The readings are geared to engage and inspire adults hoping to improve their literacy skills

reading book
public domain via pxhere

While volunteer teaching at the Midnight Mission in the Skid Row area of downtown Los Angeles, Dan Johnson grew frustrated with the reading materials he was using​.

AGwynedd Stuart reports for LAmag.com, Johnson, a downtown resident and writer, was using materials written for middle school kids. They included standardized test prep questions, comprehension exercises and drills on identifying adverbs. But for teaching the residents of Skid Row, a 54-block area where one of the largest populations of people experiencing homelessness in the U.S. congregate, he saw the materials as being "inadequate" and "out of touch."

“In the end you don’t retain a lot of the factual material you read," Johnson tells Stuart. "There was not sufficient engagement to keep them on a footing to experience good literacy improvement."
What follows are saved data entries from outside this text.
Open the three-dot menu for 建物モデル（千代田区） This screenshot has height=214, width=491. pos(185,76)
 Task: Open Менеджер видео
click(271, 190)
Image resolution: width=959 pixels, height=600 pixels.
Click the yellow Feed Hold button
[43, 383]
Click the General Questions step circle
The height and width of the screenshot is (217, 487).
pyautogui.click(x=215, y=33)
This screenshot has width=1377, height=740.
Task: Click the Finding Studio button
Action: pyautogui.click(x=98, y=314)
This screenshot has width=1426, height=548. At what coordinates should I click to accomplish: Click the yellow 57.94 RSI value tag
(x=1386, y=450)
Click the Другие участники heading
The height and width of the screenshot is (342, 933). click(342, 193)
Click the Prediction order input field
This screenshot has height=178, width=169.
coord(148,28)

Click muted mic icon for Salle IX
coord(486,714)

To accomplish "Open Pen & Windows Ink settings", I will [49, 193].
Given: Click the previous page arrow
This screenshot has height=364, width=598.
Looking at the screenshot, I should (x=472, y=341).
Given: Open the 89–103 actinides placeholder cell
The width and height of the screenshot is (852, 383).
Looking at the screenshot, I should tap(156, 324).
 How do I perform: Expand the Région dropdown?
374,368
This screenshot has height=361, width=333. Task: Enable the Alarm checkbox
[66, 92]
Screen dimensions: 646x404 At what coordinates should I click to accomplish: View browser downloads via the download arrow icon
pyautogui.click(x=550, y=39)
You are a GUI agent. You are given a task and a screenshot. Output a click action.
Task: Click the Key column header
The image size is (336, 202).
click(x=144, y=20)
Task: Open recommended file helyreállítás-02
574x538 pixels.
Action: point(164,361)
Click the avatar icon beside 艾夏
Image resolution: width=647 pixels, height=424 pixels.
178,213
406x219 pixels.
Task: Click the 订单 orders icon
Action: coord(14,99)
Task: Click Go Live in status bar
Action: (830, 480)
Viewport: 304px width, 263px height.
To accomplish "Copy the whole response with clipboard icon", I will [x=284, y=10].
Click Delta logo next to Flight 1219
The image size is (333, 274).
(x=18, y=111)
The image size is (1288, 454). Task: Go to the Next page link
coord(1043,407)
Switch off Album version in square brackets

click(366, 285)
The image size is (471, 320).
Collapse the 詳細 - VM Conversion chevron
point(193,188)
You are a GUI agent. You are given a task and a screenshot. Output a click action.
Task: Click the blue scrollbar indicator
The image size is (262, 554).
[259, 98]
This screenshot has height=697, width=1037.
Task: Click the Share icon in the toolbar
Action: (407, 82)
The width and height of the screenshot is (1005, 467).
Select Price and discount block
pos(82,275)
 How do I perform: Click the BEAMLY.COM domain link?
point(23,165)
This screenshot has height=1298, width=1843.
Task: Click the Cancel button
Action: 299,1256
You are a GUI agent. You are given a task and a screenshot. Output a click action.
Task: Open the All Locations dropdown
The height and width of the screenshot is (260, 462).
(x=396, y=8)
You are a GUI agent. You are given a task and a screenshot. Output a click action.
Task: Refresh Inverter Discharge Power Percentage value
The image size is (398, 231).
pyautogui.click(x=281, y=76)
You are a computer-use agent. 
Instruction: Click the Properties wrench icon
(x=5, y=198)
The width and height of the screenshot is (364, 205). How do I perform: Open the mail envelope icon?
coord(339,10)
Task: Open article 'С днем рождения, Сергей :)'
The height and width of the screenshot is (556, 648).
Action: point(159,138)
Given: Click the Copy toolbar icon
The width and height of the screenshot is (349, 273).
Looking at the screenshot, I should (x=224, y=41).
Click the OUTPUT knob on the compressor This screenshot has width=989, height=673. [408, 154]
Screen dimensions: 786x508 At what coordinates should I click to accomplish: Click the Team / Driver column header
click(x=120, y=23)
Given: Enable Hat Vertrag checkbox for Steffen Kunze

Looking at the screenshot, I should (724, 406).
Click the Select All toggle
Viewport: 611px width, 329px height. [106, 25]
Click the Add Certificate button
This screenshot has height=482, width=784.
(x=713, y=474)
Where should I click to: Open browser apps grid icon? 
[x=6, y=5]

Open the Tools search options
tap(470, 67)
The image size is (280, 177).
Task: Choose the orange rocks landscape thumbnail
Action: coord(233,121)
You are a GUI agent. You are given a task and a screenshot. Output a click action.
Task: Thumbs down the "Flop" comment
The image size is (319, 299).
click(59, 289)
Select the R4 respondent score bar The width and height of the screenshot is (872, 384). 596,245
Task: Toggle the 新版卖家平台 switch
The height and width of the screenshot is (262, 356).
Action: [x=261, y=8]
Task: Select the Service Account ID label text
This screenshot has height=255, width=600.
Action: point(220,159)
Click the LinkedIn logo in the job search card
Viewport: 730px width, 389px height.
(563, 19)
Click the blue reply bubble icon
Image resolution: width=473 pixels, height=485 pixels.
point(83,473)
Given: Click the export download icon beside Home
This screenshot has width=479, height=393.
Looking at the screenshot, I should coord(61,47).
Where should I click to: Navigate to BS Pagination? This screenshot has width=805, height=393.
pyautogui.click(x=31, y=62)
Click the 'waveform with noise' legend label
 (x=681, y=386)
Low literacy levels are a big problem facing adults experiencing homelessness. And while literacy doesn't directly put people in the homes and jobs they need, it is a valuable tool. So Johnson set out to craft a curriculum that would better speak to and inspire his students. The result is something experimental—The Skid Row Reader, a book of essays and texts around the theme of history, perception and context. These readings center experiences to which the intended readers may relate. The lead singer of the metal band Lamb of God, Randall Blythe, for instance, contributed an essay about his move West and living on the streets. The reader also includes "The Gettysburg Address."

"Each chapter is conceived as a launching point for personal association, discussion and an exploration of corollary topics rather than the imposition of a rote lesson," Johnson writes for the blog of the Huntington-USC Institute on California and the West, which provided financial support for the first print run of 100 books, alongside the Vera R. Campbell Foundation.

The readings in the book riff on lessons Johnson learned while teaching the hour-long class every Wednesday morning, Johnson tells Eddie Kim for Los Angeles Downtown News. It features 16 contributors and additional material from other books Johnson uses to teach his class.

"[W]hat keeps people coming back each week is if you can promise something new and interesting," Johnson tells Kim"I’ll bring in material that’s relevant to some lesson but I’m not married to where the material will take us. If it sparks a question or a story or thought, we roll with it."

The current state of literacy for adults in the U.S. is alarming. An estimated one in six—or 36 million—American adults, struggle with basic literacy, according to a 2013 international survey of adult literacy conducted by Program for Assessment of Adult Competencies. “It’s a worrisome result and it’s another reminder that we are not doing our job when it comes to education here, particularly with adults,” Mary Alice McCarthy, a senior policy analyst for the education policy program at New America Foundation, a nonpartisan, nonprofit think tank, explains in an interview with Megan Rogers for Inside Higher Ed.

The problem is large and daunting. But in downtown Los Angeles, Johnson saw a way he could try to help.